Return every line of the records below word for word, with the pictures left out.
********************
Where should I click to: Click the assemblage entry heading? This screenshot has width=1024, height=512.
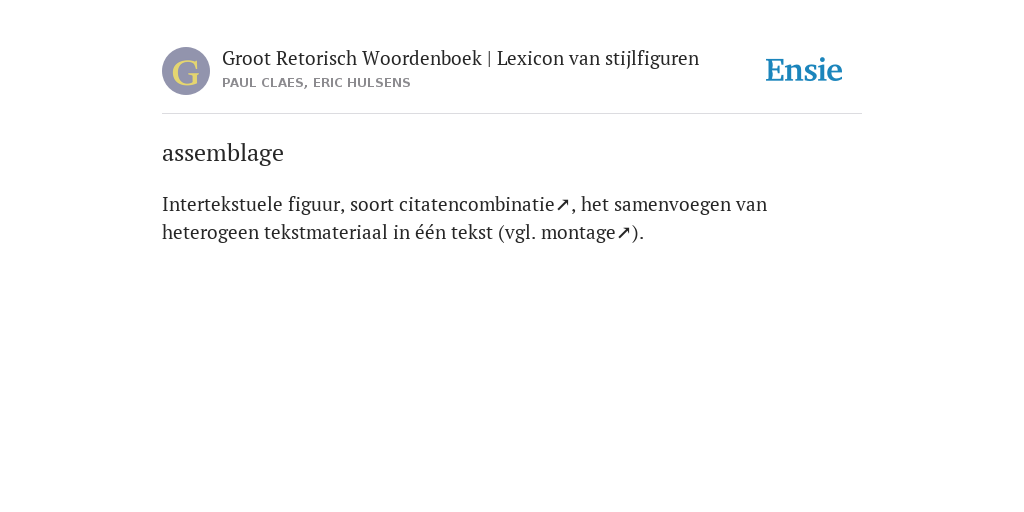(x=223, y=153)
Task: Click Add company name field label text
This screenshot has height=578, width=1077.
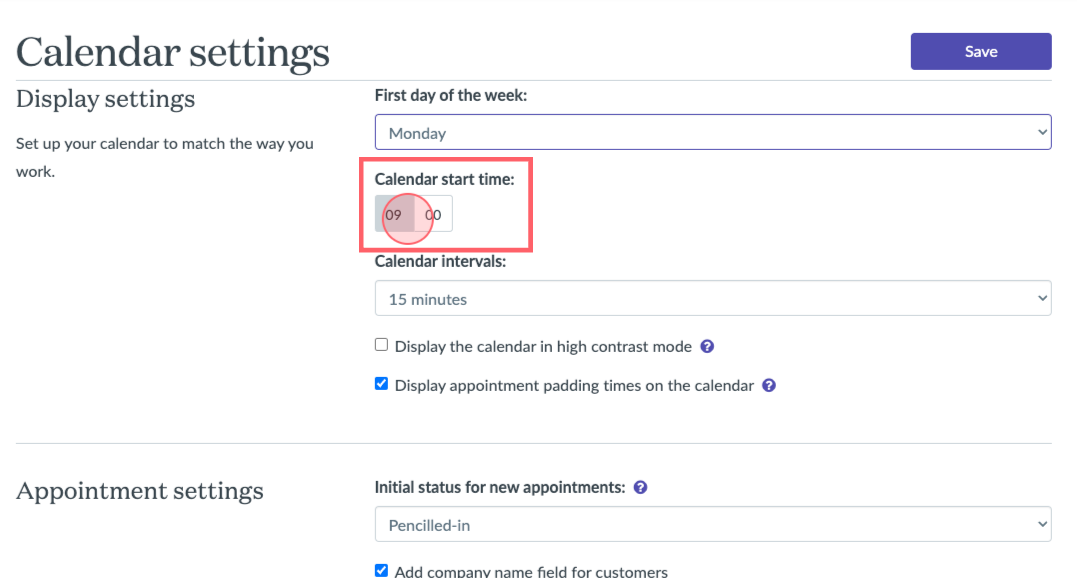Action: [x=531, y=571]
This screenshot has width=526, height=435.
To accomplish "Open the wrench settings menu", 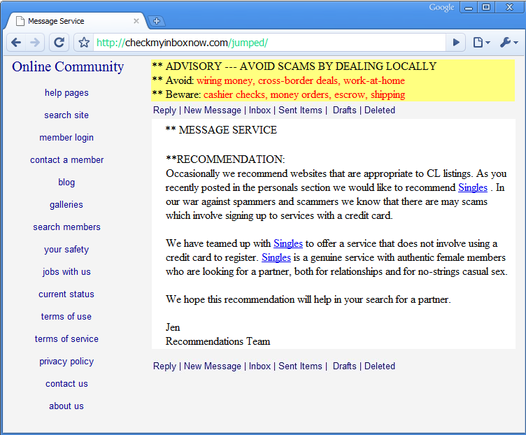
********************
Response:
Where should I click to: Click the assemblage entry heading? This screenshot has width=1024, height=512.
(x=223, y=153)
Task: Click Add company name field label text
This screenshot has height=578, width=1077.
Action: [x=531, y=571]
This screenshot has width=526, height=435.
To accomplish "Open the wrench settings menu", 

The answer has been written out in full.